Bulgarian and Spanish judicial and law enforcement authorities, working in close co-operation with Eurojust and Europol’s European Cybercrime Centre (EC3), have taken down a Bulgarian organised crime group suspected of a variety of crimes including payment card fraud, burglary, drug trafficking and illicit vehicle trafficking.
Three action days have resulted in 25 arrests and 21 house searches in Spain and Bulgaria, European police agency Europol said on February 21.
The modus operandi of the criminal group and their affiliates was to harvest financial data from ATMs in Spain and other EU countries to create fake credit or debit cards.
These cards were then used to withdraw large amounts of cash from ATMs both within and outside the European Union.
The first action day in October 2013 in eastern Spain led to the arrest of six individuals, all of whom are still in custody, and three house searches.
Law enforcement authorities seized 15 devices used to copy PINs, more than 10 devices to record the information onto credit/debit card magnetic strips, several laptops, and documents plotting ATM locations.

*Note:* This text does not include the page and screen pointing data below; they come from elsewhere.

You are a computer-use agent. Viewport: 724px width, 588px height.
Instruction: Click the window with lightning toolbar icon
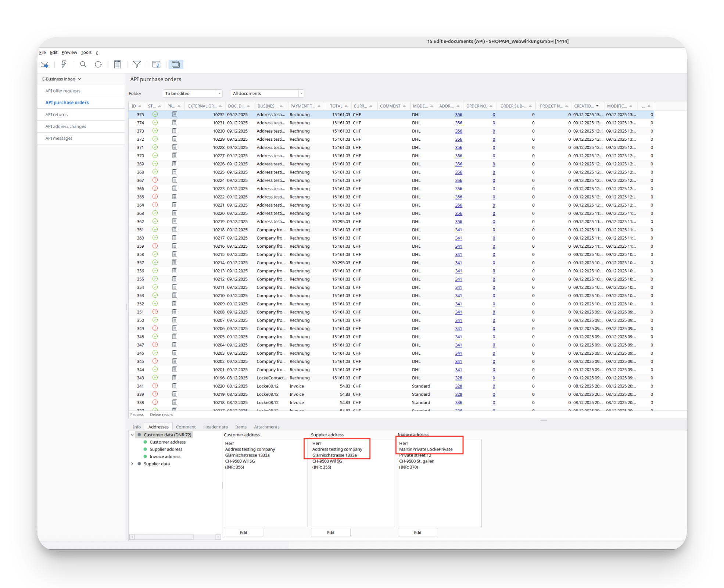coord(156,64)
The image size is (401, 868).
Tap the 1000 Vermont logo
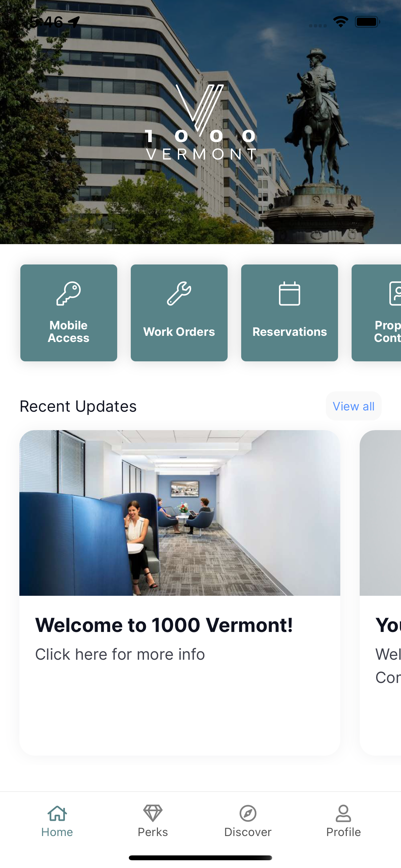[201, 122]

Another branch of the criminal group was dismantled during the second action day on January 16 2014, resulting in 16 arrests plus the searching of 14 houses and two companies.

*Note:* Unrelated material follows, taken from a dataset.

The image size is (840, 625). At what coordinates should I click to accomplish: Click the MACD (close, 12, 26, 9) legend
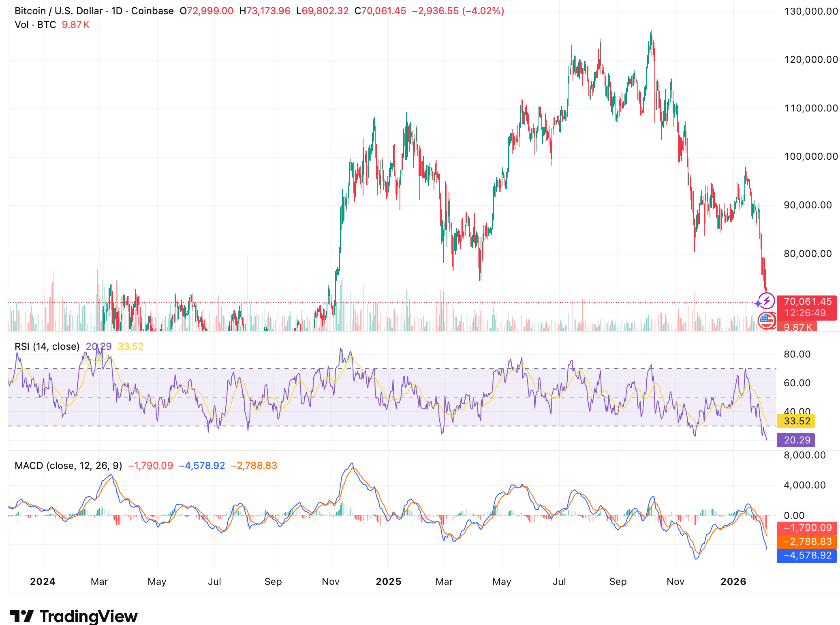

Items seized included 19 mobile telephones, 21 debit cards, several laptops and other electronic devices including those designed to commit skimming offences.

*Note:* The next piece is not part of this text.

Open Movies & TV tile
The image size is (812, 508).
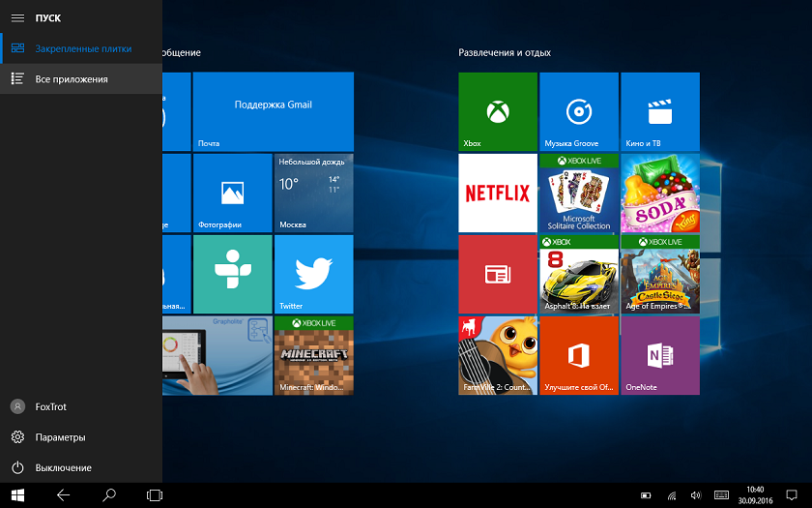click(x=659, y=111)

The operation was carried out via an operational coordination centre at Eurojust, led by Eurojust’s Spanish and Bulgarian Desks.
Europol EC3 experts and liaison officers were at the operational centre with a mobile office, which allowed the cross-checking, analysis and exchange of intelligence in real time.
Simultaneously, Europol representatives were deployed to Bulgaria and Spain to support the operation on the ground.
The third action day took place on February 6 2014, which saw three arrests and four house searches. Two factories were raided and equipment used for skimming was seized, including blank cards, micro-camera bars and card readers.
The first coordination meeting in April 2013 established a joint investigation team (JIT) between Bulgarian and Spanish authorities, working with Eurojust and Europol. Eurojust provided legal advice as well as funding and essential logistical equipment through its JIT Funding Project.
Europol supported the investigation with operational analysis from the early stages, and funding for further operational meetings in The Hague, Bulgaria and Spain.